Experiência no Ambulatório de Depressão Resistente da UFRJ

Experiência no Ambulatório de Depressão Resistente da UFRJ

Atuei por um ano no Ambulatório de Depressão Resistente da Universidade Federal do Rio de Janeiro (UFRJ), uma experiência que foi fundamental para a minha formação clínica e para a consolidação do meu olhar técnico sobre quadros depressivos complexos e de difícil manejo.

Nesse período, tive contato diário com pacientes que já haviam sido expostos a múltiplas tentativas terapêuticas, incluindo diferentes classes de antidepressivos, estabilizadores de humor, antipsicóticos, estratégias de potencialização e abordagens combinadas. Muitos desses pacientes apresentavam histórias longas de sofrimento psíquico, refratariedade ao tratamento convencional e impacto funcional significativo, o que exigia um raciocínio clínico cuidadoso, individualizado e baseado em evidências.
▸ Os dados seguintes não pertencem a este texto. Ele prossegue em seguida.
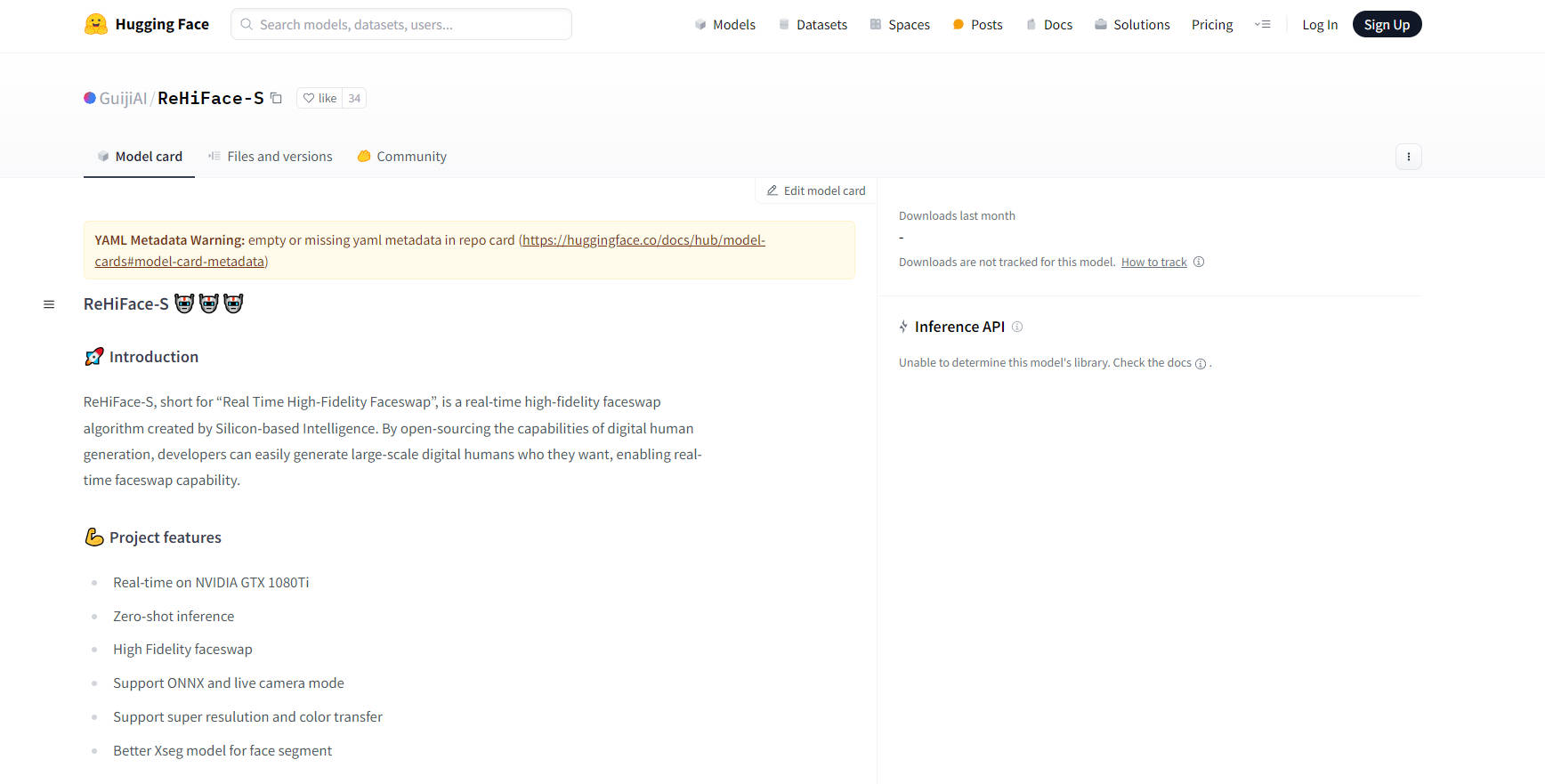Go to the Spaces page
Viewport: 1545px width, 784px height.
click(900, 25)
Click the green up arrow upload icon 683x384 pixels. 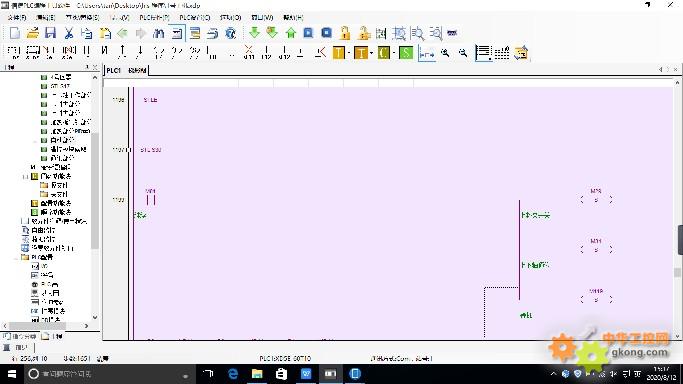291,33
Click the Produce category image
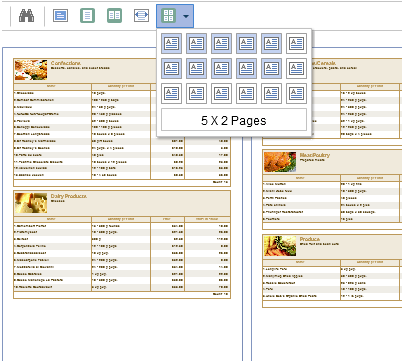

Conviver com esses casos me proporcionou um aprendizado profundo e contínuo, tanto do ponto de vista técnico quanto humano. Aprendi a reconhecer nuances diagnósticas, a rever hipóteses, a respeitar o tempo do paciente e a compreender que a depressão resistente não é apenas uma falha de resposta medicamentosa, mas frequentemente envolve fatores biológicos, psicológicos e sociais complexos.

Durante essa atuação, adquiri experiência prática no manejo farmacológico da depressão resistente, incluindo o uso criterioso de estratégias avançadas de tratamento. Tenho experiência com a prescrição de cetamina em contextos indicados, bem como com o uso de esketamina intranasal (Spravato®), sempre dentro de critérios técnicos rigorosos, avaliação cuidadosa de risco-benefício e acompanhamento clínico próximo.

O ambulatório foi um espaço de aprendizado intenso, discussão de casos complexos e contato direto com abordagens modernas para depressão refratária. Foi ali que consolidei uma postura clínica mais madura, crítica e responsável, entendendo que tratar depressão resistente exige não apenas conhecimento técnico, mas também escuta qualificada, paciência e compromisso longitudinal com o paciente.

Essa experiência segue influenciando diretamente minha prática clínica atual, permitindo que eu ofereça um cuidado mais seguro, atualizado e individualizado a pacientes que enfrentam quadros depressivos de maior complexidade.